### PROVIDED DATA

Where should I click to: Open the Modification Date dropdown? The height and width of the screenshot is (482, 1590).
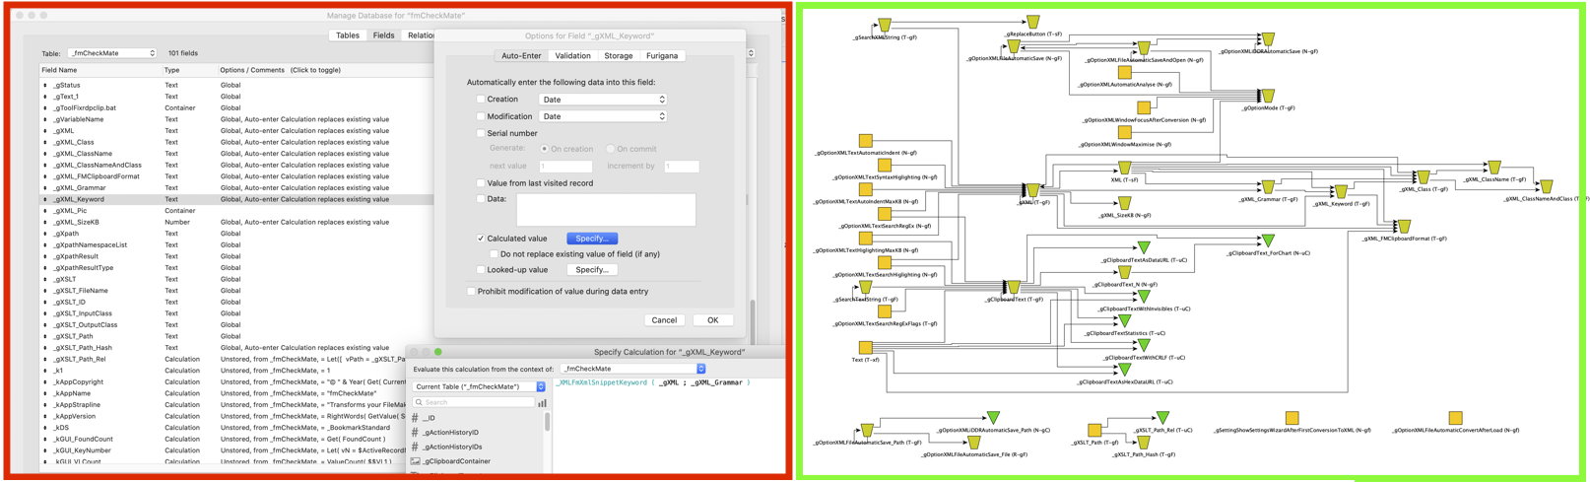[602, 116]
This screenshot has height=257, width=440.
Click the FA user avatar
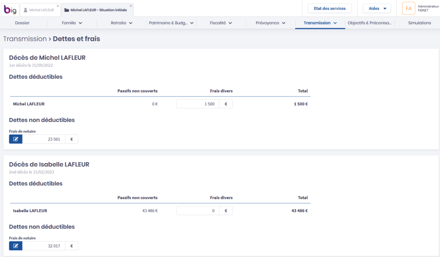point(408,8)
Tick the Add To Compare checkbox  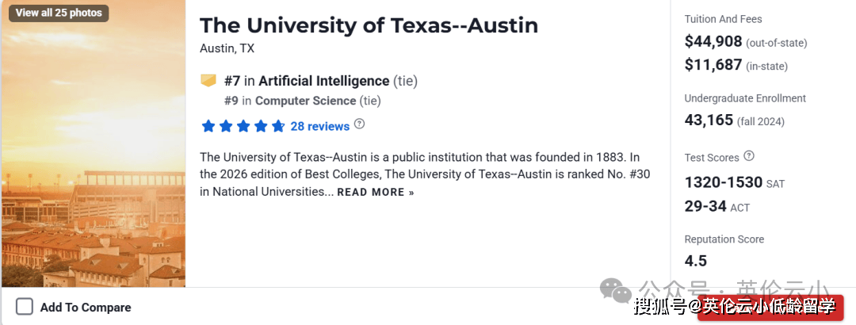pyautogui.click(x=25, y=307)
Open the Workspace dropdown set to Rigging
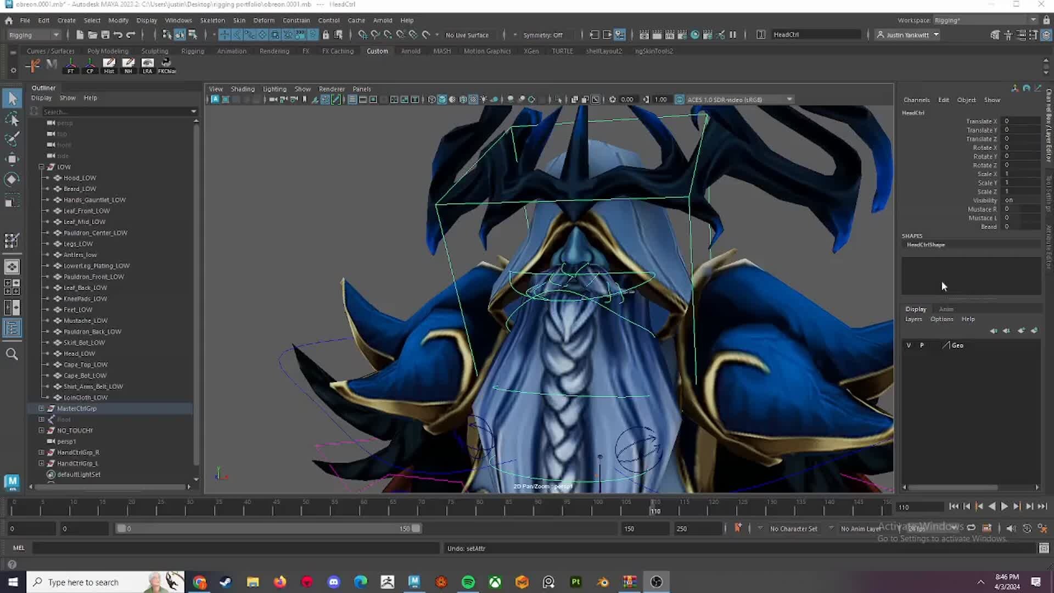This screenshot has width=1054, height=593. point(983,20)
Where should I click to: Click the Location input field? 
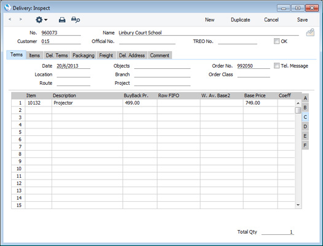point(73,74)
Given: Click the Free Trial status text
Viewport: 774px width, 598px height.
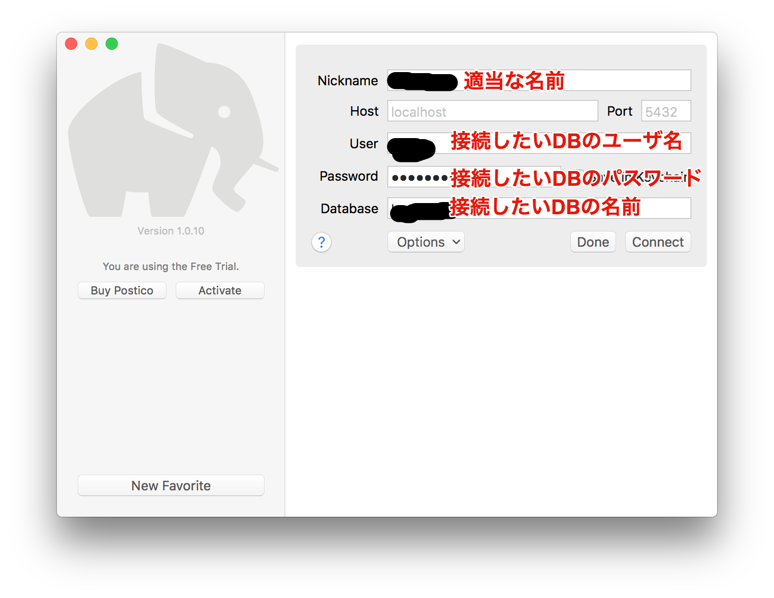Looking at the screenshot, I should pos(171,266).
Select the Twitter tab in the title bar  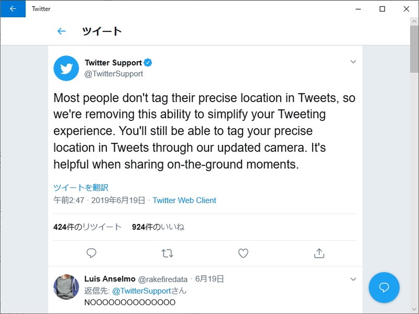(41, 9)
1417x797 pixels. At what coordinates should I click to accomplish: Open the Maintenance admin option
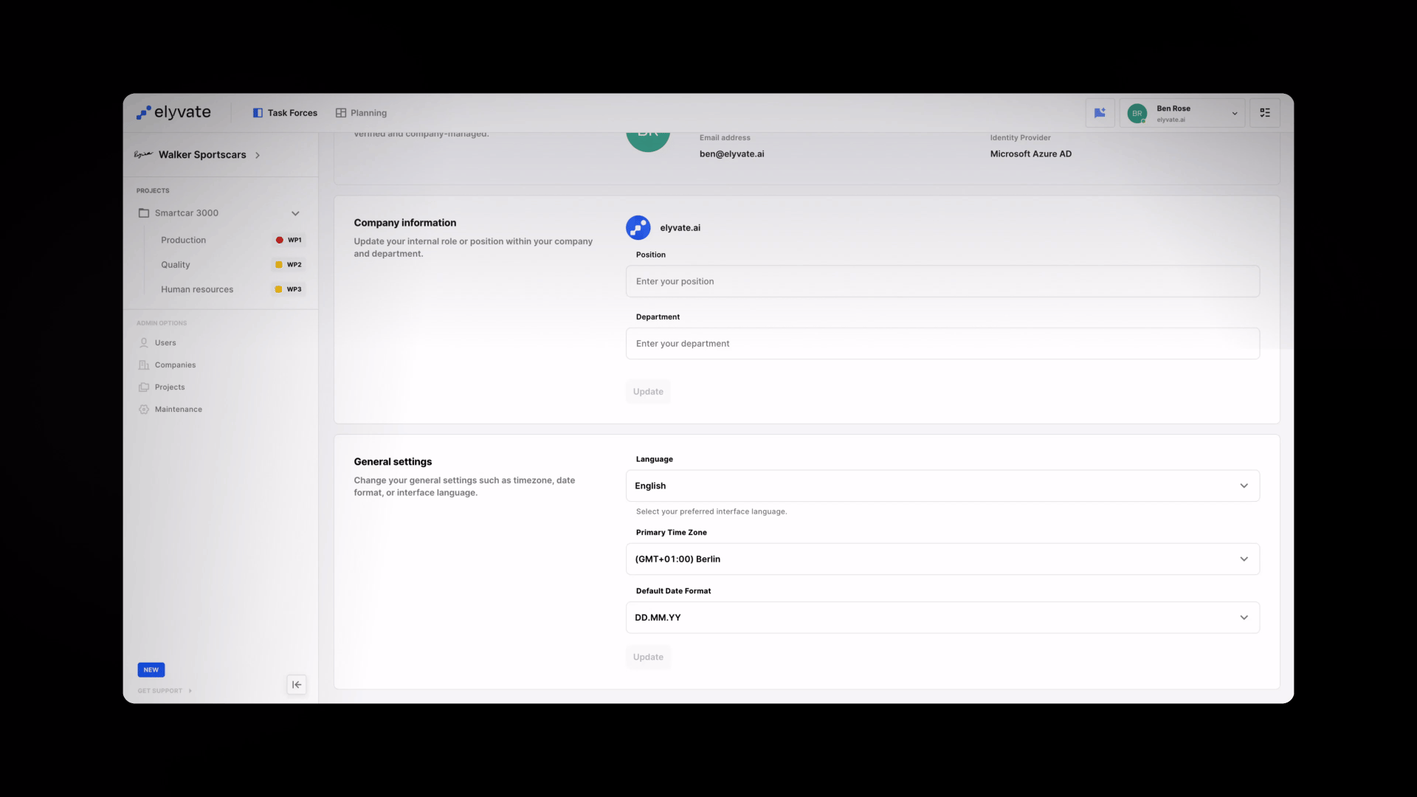(178, 410)
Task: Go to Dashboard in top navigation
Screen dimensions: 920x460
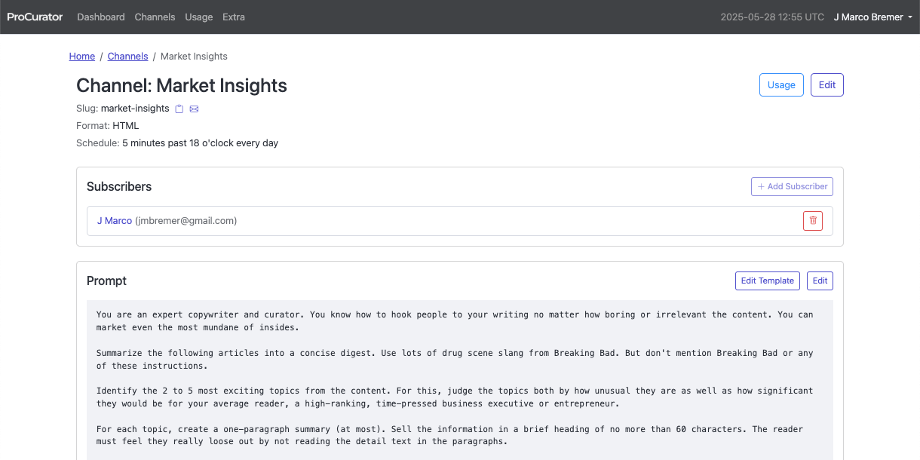Action: click(x=101, y=17)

### GOAL OF THE EXERCISE
Write out everything from the row containing "1417x797 pixels. At" down to the end of the rows, word for word, leaving out the pictures.

### FINAL RESULT
1417x797 pixels. At what coordinates should I click to accomplish: Open the Maintenance admin option
(178, 410)
Task: Go to Dashboard in top navigation
Screen dimensions: 920x460
Action: click(x=101, y=17)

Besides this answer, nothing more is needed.